Work required: Filter this data down to the lines that hold "Leaflet", and copy them.
[Opening Recorded data section]
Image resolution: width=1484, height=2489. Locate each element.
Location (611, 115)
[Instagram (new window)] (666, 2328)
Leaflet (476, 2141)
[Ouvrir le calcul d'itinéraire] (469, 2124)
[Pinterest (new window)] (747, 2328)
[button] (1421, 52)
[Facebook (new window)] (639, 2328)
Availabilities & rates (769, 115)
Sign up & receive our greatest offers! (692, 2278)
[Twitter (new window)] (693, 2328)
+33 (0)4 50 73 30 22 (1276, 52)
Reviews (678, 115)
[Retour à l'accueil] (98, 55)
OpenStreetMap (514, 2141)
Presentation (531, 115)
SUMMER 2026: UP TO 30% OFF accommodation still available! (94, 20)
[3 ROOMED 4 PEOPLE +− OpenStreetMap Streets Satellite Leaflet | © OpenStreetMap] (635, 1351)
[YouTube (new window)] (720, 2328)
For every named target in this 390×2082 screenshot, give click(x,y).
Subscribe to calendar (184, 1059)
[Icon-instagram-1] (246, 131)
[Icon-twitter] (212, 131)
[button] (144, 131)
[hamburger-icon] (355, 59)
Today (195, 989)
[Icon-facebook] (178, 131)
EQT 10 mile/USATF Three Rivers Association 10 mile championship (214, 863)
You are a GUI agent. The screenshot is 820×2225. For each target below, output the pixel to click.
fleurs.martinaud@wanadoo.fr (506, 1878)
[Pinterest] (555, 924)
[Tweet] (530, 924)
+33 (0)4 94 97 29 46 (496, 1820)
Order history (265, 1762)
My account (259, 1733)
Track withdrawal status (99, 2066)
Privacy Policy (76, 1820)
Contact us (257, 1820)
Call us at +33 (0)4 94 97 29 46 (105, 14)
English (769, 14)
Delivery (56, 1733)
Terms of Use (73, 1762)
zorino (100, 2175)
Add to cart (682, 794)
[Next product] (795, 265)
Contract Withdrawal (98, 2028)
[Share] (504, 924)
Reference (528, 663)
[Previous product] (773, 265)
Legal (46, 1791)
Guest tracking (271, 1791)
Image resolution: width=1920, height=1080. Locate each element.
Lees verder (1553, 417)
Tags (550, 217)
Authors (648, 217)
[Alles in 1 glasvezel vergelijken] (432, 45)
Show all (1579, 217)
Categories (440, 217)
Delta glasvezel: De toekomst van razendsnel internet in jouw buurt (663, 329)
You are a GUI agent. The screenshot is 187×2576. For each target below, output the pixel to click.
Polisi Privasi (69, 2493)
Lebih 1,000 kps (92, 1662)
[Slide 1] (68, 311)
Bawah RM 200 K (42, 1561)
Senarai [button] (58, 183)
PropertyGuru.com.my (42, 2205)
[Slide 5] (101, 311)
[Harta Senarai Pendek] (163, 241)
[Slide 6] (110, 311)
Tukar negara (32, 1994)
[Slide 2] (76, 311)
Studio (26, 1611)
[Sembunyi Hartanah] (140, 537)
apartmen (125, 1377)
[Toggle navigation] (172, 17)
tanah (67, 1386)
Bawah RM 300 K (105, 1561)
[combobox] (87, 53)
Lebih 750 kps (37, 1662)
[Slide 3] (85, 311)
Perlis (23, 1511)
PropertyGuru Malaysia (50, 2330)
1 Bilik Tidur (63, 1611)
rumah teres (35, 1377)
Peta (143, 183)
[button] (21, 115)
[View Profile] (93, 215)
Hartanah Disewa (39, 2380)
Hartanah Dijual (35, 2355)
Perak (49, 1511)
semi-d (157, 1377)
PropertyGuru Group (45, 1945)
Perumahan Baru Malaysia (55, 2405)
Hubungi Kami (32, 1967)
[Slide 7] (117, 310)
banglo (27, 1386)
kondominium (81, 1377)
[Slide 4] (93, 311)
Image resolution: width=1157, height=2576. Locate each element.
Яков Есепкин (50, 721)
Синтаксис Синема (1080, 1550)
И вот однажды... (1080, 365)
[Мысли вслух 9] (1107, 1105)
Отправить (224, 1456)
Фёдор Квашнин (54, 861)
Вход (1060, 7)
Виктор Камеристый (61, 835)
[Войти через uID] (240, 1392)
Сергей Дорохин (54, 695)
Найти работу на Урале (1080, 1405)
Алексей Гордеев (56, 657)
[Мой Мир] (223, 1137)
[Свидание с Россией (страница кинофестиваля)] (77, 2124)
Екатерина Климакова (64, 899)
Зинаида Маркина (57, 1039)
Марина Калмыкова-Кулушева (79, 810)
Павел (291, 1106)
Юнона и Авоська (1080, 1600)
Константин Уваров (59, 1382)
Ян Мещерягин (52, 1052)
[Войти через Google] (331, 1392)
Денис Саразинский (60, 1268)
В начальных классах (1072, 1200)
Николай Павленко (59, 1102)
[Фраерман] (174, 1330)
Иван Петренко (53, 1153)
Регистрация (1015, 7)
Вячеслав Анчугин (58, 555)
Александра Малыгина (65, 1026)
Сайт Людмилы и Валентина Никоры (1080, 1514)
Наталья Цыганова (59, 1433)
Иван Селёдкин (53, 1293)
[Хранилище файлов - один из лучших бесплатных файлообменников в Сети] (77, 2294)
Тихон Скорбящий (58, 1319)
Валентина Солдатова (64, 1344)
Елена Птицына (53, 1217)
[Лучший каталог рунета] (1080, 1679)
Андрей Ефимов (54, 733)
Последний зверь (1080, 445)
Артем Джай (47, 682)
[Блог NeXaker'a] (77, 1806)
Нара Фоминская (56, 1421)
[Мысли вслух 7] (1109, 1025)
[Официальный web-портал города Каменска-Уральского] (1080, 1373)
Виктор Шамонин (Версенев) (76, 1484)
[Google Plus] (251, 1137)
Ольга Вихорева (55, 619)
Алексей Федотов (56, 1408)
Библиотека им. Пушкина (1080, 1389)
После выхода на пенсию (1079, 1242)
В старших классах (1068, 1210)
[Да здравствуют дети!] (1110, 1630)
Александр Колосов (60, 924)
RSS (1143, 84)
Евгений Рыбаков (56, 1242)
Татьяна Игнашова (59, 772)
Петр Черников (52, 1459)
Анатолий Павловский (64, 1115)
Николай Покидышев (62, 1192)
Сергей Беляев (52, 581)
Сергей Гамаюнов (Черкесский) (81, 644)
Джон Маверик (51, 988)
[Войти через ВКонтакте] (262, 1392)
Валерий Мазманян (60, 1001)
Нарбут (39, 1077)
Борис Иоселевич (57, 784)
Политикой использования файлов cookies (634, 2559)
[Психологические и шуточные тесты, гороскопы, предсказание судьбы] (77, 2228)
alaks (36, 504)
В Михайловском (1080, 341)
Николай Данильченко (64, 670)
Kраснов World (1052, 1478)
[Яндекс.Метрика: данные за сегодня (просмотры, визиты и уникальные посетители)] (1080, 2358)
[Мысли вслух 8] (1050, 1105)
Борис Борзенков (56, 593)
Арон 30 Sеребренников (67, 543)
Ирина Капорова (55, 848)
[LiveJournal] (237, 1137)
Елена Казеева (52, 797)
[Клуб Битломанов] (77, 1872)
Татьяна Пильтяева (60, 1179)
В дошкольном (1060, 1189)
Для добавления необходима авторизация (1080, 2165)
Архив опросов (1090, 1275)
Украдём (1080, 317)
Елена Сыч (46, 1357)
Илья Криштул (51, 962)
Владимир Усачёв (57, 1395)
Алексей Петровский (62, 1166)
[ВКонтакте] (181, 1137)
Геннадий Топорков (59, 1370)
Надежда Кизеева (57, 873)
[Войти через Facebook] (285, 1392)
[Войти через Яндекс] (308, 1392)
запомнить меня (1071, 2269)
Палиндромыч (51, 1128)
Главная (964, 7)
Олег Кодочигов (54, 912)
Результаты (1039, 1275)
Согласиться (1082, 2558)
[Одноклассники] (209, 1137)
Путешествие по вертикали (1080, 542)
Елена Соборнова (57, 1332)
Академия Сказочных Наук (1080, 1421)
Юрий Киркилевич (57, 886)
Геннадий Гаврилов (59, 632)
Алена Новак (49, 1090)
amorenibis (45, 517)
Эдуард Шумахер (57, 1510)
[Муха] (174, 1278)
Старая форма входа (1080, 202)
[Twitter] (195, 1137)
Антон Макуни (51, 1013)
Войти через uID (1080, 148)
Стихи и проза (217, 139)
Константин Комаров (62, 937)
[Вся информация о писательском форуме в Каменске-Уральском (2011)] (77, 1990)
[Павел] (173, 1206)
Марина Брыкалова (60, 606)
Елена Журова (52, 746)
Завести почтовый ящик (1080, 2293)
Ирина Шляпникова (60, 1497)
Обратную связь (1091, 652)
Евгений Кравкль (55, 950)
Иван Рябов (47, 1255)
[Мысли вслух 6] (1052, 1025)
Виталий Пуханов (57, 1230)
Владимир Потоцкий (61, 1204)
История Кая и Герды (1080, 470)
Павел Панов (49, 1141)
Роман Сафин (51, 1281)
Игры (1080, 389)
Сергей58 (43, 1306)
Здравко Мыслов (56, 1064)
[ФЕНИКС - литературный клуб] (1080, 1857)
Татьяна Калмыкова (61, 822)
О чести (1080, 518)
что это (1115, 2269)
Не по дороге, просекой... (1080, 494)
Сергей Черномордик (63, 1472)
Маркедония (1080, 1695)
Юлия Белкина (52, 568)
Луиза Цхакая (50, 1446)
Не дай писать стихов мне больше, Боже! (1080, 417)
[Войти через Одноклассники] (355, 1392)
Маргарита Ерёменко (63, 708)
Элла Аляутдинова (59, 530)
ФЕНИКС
[Closing Recorded data section]
Solution to the problem:
Leaflet (476, 2141)
[3 ROOMED 4 PEOPLE +− OpenStreetMap Streets Satellite Leaflet | © OpenStreetMap] (635, 1351)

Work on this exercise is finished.